Perhaps mindful of state failures on large information technology implementations, some of which occurred due to overly ambitious project timetables, the state of Wisconsin appears content with an incremental approach to patient data exchange. One example is the Wisconsin Health Information Exchange, a RHIO established for healthcare facilities in southeastern Wisconsin.
WHIE’s first step will be to launch an Emergency Department Linking Project during the first quarter of 2008. The ED Linking project will provide emergency room physicians with specific patient information and contribute to qualitative improvements such as decreased testing redundancy, improved clinical decision-making, and fewer medical errors.
Dr. John Barthell, co-founder of WHIE, acknowledged the organization is working incrementally, trying to make sure it has “buy-in” among member facilities, engaging payer groups, and carefully evaluating each step. With the financially challenged state government limited in what it is willing to offer, which includes a $110,000 eHealth initiative contract for WHIE, the ED Linking Project has thus far been funded by a Medicaid transformation grant, by the five major health systems in the region, and with sponsorship help from Microsoft.
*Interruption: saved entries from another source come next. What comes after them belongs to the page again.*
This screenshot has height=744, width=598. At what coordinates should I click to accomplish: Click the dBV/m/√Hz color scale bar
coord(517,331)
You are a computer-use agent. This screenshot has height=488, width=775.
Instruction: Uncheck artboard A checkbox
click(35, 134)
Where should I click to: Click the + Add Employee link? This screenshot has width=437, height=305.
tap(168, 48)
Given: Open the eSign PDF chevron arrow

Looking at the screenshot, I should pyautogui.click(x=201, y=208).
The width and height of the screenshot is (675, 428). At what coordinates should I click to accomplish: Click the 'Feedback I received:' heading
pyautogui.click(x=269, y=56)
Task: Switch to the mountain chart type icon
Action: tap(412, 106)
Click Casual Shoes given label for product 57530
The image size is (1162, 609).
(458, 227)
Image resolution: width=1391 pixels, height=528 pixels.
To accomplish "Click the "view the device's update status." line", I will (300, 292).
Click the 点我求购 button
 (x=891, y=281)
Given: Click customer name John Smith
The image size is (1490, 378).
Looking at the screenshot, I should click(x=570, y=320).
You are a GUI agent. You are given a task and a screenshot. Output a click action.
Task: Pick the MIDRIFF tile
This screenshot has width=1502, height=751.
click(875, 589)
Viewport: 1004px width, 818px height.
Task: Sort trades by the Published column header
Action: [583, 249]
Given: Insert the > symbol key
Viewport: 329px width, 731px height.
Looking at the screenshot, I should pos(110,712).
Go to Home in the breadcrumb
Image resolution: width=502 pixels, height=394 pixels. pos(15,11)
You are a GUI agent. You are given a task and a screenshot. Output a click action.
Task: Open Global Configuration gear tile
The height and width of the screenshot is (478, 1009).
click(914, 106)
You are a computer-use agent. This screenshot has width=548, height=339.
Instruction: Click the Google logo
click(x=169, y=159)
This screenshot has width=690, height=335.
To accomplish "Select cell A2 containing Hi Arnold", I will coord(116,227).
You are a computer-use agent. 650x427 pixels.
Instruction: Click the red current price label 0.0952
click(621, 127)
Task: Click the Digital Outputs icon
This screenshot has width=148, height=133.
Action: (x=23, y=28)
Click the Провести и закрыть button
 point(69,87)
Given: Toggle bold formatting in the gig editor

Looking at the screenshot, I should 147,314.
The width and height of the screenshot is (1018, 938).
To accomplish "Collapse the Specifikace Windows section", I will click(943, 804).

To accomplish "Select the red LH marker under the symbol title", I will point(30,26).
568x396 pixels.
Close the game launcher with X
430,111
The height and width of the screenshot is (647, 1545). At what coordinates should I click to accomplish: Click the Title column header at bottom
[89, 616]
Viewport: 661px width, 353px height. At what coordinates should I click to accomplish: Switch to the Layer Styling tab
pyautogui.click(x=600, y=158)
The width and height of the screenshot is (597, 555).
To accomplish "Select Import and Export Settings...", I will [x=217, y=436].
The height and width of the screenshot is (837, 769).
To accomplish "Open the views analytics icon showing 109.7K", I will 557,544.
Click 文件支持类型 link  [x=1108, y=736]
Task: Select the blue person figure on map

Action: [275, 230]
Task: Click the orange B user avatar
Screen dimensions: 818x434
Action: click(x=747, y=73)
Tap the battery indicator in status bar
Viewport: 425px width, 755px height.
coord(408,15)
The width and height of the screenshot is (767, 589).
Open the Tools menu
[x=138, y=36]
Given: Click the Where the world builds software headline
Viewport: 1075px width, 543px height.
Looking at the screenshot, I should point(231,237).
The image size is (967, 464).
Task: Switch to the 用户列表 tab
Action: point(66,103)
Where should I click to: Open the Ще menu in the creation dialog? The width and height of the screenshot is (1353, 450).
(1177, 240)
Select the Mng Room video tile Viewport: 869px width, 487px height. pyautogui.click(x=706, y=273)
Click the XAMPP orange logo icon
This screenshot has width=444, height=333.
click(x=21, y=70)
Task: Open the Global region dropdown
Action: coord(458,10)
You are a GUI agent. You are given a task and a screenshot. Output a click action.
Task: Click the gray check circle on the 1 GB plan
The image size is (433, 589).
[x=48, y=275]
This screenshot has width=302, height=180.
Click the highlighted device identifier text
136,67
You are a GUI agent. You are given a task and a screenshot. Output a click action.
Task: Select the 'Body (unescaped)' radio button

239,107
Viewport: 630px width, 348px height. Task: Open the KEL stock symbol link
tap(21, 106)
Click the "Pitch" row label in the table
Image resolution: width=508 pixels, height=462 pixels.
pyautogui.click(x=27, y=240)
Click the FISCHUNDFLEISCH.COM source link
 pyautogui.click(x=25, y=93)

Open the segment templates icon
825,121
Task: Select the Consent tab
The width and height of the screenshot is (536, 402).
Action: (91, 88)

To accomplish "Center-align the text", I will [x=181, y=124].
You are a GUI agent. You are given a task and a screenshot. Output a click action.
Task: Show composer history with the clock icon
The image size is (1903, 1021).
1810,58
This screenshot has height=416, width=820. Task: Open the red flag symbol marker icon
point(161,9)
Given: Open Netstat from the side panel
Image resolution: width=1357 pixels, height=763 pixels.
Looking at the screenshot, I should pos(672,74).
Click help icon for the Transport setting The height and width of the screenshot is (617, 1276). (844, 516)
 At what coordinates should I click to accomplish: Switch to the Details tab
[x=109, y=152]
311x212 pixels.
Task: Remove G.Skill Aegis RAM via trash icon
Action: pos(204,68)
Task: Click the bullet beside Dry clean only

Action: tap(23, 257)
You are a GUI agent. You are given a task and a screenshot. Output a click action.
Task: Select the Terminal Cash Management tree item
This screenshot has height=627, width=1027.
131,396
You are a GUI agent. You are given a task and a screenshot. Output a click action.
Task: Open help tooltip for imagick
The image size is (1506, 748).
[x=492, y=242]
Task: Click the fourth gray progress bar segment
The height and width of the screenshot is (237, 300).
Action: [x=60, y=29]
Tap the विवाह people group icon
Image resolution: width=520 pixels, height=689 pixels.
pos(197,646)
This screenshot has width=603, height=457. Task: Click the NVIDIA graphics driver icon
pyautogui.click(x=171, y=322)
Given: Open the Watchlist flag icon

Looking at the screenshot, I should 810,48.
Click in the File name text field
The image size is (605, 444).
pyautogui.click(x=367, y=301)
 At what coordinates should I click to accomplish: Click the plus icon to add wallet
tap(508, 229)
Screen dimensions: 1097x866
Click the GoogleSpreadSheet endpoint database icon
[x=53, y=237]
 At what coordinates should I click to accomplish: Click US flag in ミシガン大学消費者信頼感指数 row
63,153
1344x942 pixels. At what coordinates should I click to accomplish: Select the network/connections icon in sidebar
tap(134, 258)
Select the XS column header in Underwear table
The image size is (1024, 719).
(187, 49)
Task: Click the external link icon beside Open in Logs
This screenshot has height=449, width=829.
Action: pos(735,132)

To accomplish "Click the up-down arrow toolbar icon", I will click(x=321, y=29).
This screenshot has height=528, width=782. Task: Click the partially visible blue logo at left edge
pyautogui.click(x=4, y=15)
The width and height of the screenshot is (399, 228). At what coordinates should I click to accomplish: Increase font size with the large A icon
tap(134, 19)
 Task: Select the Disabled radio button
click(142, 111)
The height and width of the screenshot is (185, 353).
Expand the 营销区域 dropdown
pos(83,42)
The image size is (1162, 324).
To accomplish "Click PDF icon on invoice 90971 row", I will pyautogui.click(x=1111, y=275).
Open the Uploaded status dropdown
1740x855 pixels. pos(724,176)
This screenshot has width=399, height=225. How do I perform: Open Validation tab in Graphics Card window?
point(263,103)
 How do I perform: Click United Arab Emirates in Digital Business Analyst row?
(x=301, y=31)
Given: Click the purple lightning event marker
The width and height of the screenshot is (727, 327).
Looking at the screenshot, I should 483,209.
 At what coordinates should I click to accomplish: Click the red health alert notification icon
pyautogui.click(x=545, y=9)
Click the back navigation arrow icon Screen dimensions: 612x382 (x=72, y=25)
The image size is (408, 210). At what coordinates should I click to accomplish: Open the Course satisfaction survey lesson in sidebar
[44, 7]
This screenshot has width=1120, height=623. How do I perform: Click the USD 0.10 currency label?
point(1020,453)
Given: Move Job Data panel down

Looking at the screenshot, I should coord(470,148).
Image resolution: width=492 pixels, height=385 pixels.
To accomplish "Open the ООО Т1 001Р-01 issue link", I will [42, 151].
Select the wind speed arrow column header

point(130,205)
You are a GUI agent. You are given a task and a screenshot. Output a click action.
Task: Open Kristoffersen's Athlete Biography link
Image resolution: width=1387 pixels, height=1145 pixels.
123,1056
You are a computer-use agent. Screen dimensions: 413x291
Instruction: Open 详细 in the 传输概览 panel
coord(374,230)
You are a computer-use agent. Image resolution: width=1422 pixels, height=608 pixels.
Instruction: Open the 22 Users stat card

While testing ED Linking, Barthell said WHIE is evaluating the next piece – sharing lab results – and he expects the health systems to partially fund each incremental step.
He compared the sharing of electronic patient information between hospitals and clinics to the painful expansion of the railroad industry. A lot of the players failed, he noted, but that did not stop survivors from criss-crossing the nation with tracks.
“I’m aware that some of the [RHIO] efforts didn’t find any legs and closed shop,” he said. “Clearly, some underestimated the amount of effort it takes to make this happen.”